Start of Block

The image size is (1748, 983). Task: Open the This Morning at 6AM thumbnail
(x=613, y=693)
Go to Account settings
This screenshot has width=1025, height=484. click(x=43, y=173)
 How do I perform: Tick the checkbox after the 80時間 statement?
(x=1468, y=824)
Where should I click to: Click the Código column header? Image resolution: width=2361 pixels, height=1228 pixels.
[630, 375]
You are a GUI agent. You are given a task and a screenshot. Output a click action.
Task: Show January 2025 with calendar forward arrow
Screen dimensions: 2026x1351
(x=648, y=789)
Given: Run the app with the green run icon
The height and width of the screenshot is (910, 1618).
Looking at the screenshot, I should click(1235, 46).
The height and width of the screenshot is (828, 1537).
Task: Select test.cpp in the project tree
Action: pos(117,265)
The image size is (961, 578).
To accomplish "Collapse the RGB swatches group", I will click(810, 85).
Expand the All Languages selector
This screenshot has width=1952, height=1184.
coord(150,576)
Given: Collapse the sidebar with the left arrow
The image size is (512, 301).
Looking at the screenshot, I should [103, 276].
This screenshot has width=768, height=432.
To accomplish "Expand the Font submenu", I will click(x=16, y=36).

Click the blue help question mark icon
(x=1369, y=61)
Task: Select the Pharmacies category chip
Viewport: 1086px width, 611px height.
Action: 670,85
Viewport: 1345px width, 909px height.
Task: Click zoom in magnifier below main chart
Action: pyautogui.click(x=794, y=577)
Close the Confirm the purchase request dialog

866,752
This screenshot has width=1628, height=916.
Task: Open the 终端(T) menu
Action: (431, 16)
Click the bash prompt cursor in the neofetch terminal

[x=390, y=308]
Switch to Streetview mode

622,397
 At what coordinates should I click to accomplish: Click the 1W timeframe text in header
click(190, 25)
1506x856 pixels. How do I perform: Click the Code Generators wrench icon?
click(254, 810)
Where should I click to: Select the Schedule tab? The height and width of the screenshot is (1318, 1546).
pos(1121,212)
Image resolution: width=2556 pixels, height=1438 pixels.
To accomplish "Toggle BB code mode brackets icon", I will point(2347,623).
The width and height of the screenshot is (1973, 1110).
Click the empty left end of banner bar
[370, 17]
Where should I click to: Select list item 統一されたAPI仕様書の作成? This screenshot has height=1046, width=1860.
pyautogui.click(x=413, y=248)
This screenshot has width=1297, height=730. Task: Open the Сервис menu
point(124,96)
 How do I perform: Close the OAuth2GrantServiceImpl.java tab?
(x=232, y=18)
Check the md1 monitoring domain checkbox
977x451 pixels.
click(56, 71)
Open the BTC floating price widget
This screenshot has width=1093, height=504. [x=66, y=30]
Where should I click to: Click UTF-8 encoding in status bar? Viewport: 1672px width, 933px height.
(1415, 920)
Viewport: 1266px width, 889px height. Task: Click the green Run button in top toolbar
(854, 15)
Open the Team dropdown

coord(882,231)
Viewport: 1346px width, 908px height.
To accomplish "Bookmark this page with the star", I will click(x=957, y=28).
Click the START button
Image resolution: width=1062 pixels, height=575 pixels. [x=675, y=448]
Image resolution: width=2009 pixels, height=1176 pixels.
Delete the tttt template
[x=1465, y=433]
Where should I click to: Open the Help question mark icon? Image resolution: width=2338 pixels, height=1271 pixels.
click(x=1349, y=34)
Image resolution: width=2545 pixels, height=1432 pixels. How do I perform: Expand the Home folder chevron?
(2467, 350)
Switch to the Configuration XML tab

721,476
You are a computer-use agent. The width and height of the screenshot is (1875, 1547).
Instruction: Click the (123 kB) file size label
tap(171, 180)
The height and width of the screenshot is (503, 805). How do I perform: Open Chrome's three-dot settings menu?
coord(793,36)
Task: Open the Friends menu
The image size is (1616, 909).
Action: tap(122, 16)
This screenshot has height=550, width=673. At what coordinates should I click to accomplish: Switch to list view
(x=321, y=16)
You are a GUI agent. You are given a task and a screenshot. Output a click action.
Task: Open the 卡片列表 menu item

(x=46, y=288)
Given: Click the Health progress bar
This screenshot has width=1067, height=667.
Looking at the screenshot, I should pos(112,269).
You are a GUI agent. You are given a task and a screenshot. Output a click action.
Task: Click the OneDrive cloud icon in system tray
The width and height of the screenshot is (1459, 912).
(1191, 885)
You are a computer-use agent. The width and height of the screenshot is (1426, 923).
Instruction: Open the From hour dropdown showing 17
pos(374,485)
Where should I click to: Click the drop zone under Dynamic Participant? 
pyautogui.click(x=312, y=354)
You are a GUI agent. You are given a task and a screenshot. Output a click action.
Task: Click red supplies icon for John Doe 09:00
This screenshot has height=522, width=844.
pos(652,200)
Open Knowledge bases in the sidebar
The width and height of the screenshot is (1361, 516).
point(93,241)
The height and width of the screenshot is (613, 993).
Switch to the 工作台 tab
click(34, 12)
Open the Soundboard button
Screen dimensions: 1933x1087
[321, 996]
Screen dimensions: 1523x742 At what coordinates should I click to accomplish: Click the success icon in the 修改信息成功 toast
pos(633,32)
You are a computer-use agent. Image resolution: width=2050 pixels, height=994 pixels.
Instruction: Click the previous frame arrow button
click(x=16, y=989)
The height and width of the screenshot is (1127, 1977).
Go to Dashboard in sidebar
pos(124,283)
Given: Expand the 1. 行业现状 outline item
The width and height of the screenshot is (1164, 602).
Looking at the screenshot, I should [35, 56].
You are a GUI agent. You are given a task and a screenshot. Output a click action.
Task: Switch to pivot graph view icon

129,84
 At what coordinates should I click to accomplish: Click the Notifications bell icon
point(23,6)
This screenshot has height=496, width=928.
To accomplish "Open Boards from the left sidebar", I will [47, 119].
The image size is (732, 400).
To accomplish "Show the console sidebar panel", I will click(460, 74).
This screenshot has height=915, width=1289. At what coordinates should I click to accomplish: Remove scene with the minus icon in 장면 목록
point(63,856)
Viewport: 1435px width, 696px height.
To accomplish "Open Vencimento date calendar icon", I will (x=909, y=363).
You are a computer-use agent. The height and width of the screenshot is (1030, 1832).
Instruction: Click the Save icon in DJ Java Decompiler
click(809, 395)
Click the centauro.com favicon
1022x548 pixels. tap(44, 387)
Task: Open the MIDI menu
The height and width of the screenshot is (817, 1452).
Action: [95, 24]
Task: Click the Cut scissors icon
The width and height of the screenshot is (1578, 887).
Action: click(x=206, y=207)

End of Block

WHAT THE EXERCISE ASKS
Return each line of the preceding material in which "will" can be found.

RESPONSE
To accomplish "Collapse the RGB swatches group", I will click(810, 85).
To accomplish "Expand the Font submenu", I will click(x=16, y=36).
To accomplish "Toggle BB code mode brackets icon", I will point(2347,623).
To accomplish "Bookmark this page with the star", I will click(x=957, y=28).
To accomplish "Open Boards from the left sidebar", I will [47, 119].
To accomplish "Show the console sidebar panel", I will click(460, 74).
To accomplish "Open Vencimento date calendar icon", I will (x=909, y=363).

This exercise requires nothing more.